──────── Texto

Apresento 10 fatos que todo brasileiro precisa conhecer, condição necessária para que

se mobilizem para se apropriar das nossas riquezas, em benefício dos 99,99%.

1- Qualidade de vida e consumo de energia são correlacionados

O consumo de energia primária per capita dos EUA, em 2014, foi de 7,4 milhões

de toneladas de petróleo equivalente por milhão de pessoas (Mtoe/M pessoas). Da

Coréia do Sul foi de 5,2. Enquanto no Brasil foi de apenas 1,3 Mtoe/M pessoas, próximo

do Paraguai com 1,1.

Para alcançar alto desenvolvimento humano, o Brasil precisa aumentar muito o

consumo de energia. Estimo necessário o aumento de cinco vezes no consumo de

energia primária nacional para que nossa população atinja padrões de vida

noruegueses. O cálculo não considera o aumento da população. Seriam necessários

quase 10 milhões de barris de petróleo por dia.

2- Para que haja crescimento econômico é necessário aumentar o consumo de

energia. Nenhum país se desenvolveu exportando petróleo por multinacionais

estrangeiras

Existe forte correlação entre o crescimento econômico e o consumo de energia.

A privatização do nosso petróleo para a sua exportação por multinacionais não

desenvolverá o Brasil. Trata-se de mais um ciclo primário exportador do tipo colonial.

Pau-brasil, açúcar, minérios, borracha, cacau, carne, soja e agora petróleo cru. Sempre

em benefício de uma pequena elite e em prejuízo da maioria.

Precisamos garantir a propriedade do petróleo, produzi-lo na velocidade

requerida para atender as nossas necessidades, agregar valor com o refino, a

petroquímica, a química fina, os fármacos, os fertilizantes. Desenvolver tecnologias e

infraestrutura produtiva das energias renováveis, de forma planejada, para distribuir a

renda petroleira por amplos segmentos sociais e nos preparar para o futuro.

────────────────
──────── Material

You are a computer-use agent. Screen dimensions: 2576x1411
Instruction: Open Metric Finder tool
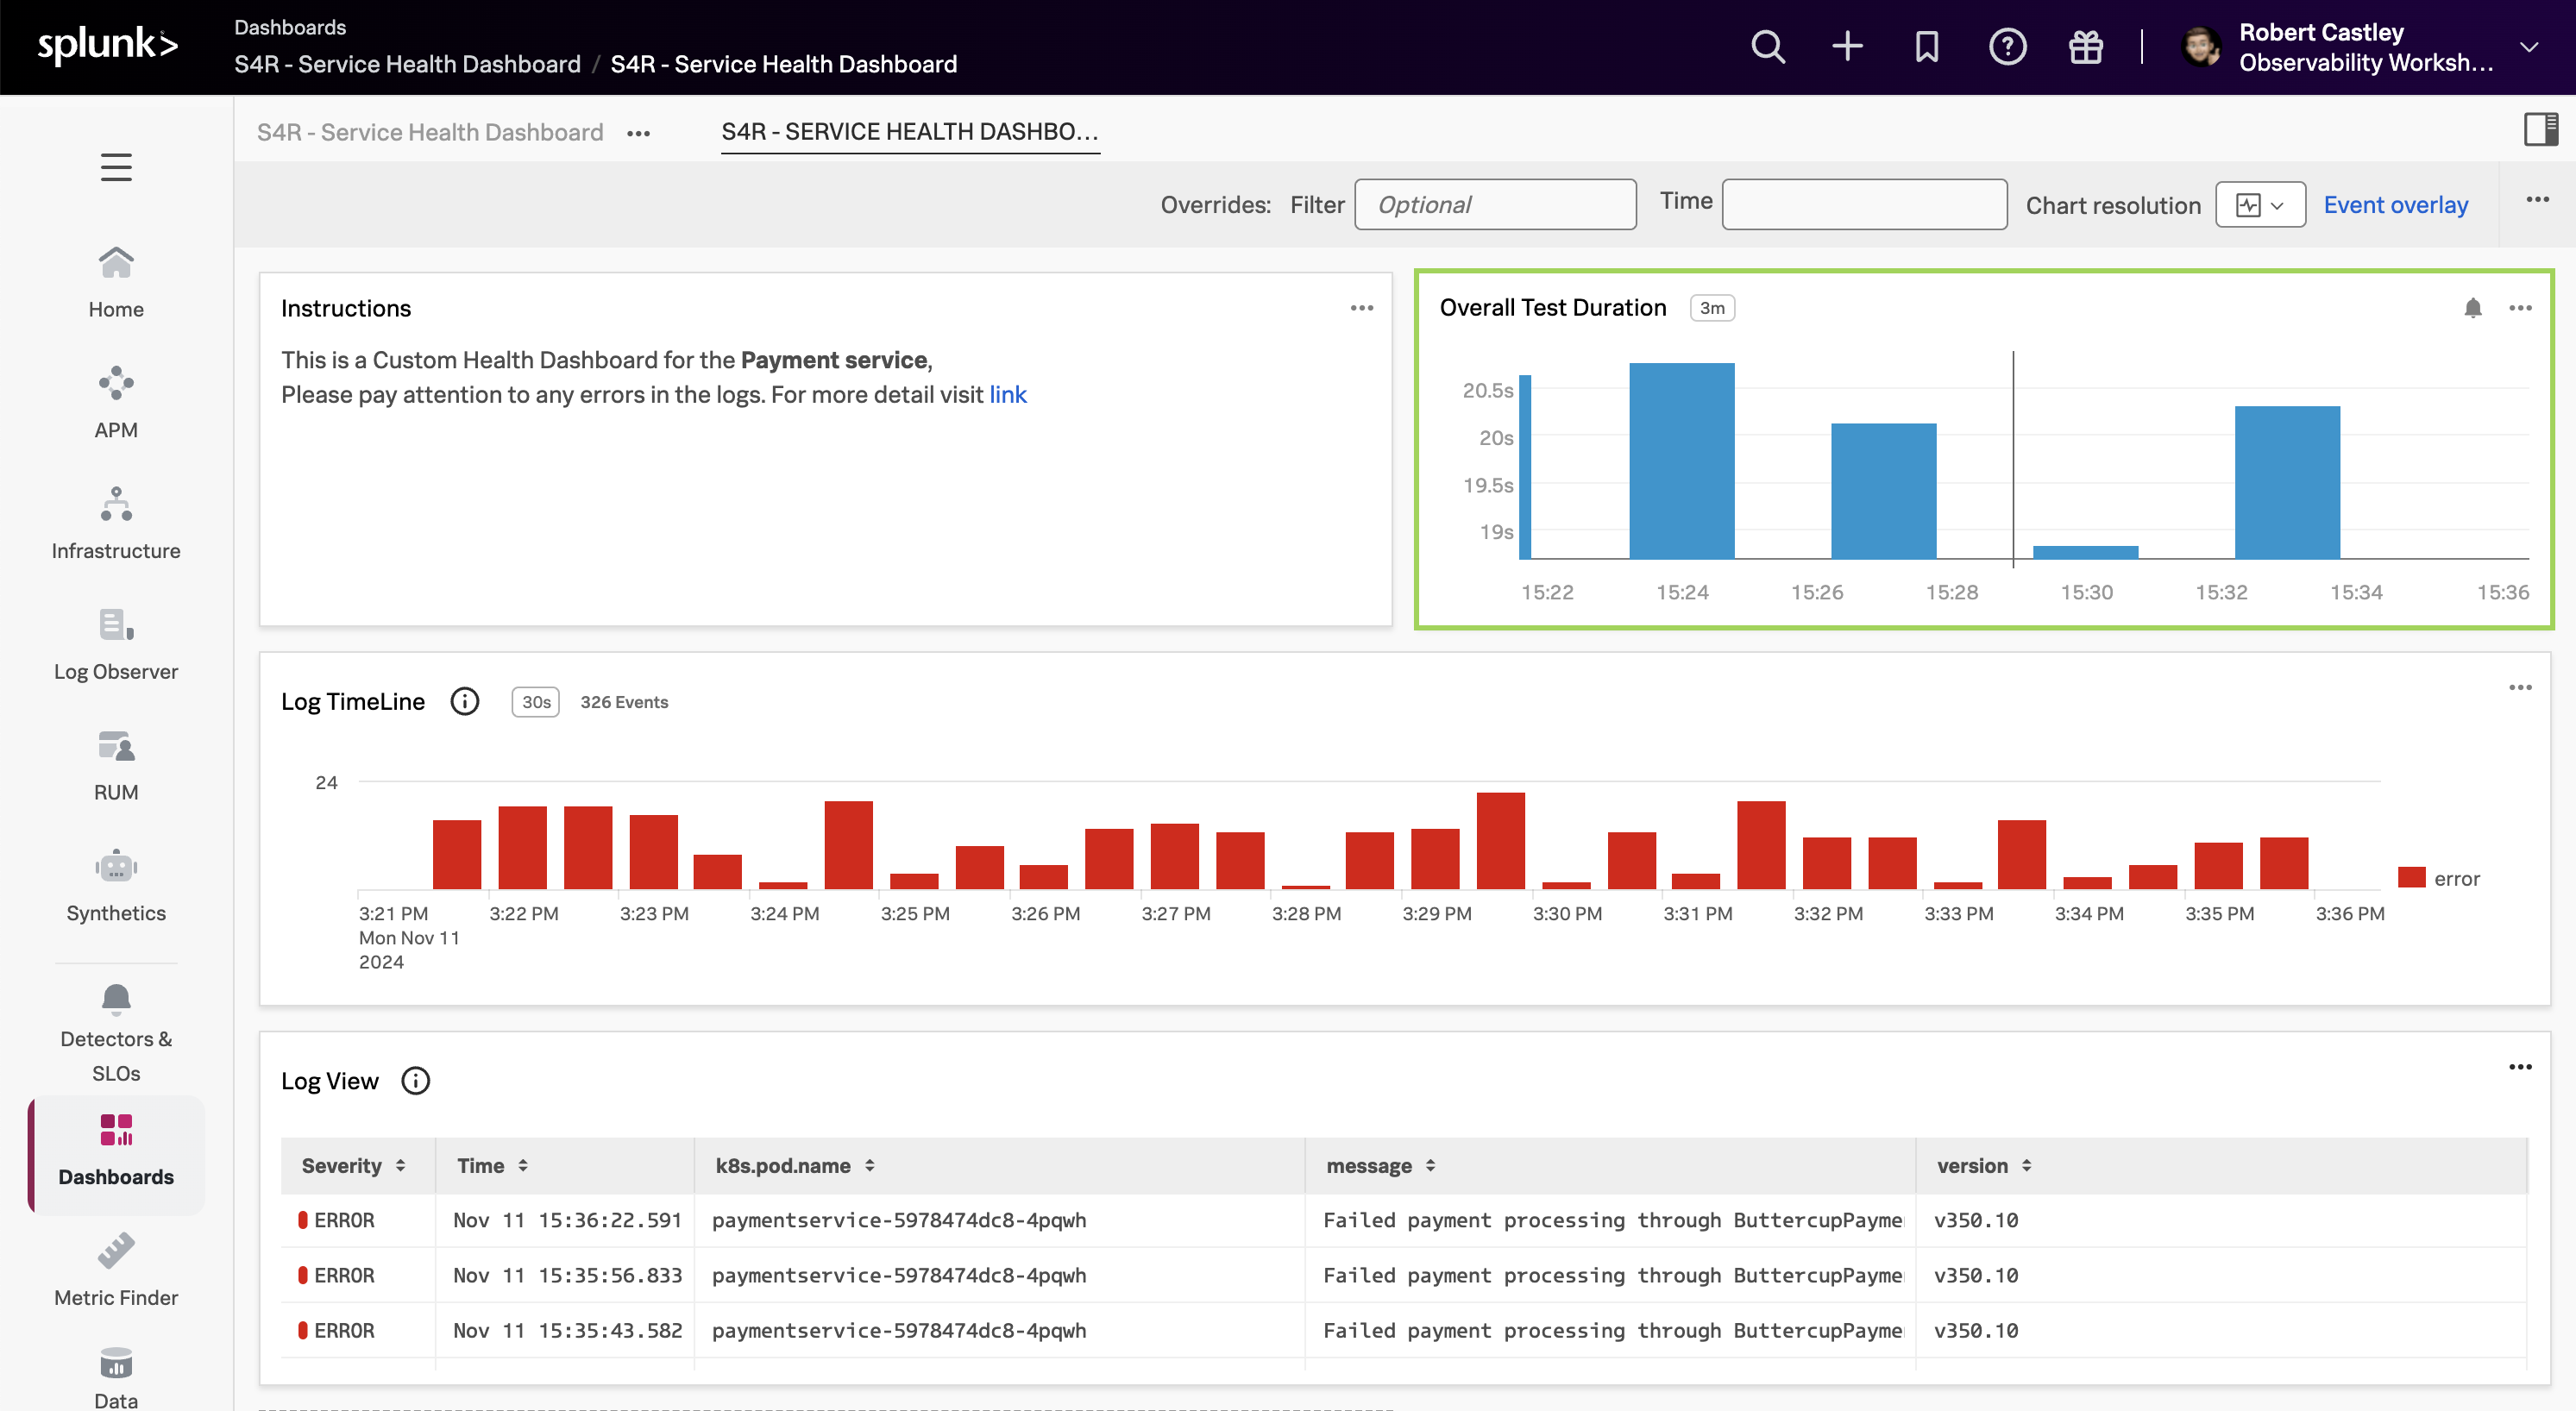click(x=116, y=1264)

────────────────

## Instruções da tarefa
Responda com base no texto sobre energia e petróleo:
1. Qual foi o consumo de energia primária per capita da Coreia do Sul em 2014?
2. Quantos barris de petróleo por dia seriam necessários, segundo a estimativa do autor?
3. Qual é o último produto citado na sequência de ciclos exportadores?

## Resposta
1. 5,2 Mtoe/M pessoas.
2. Quase 10 milhões de barris por dia.
3. Petróleo cru.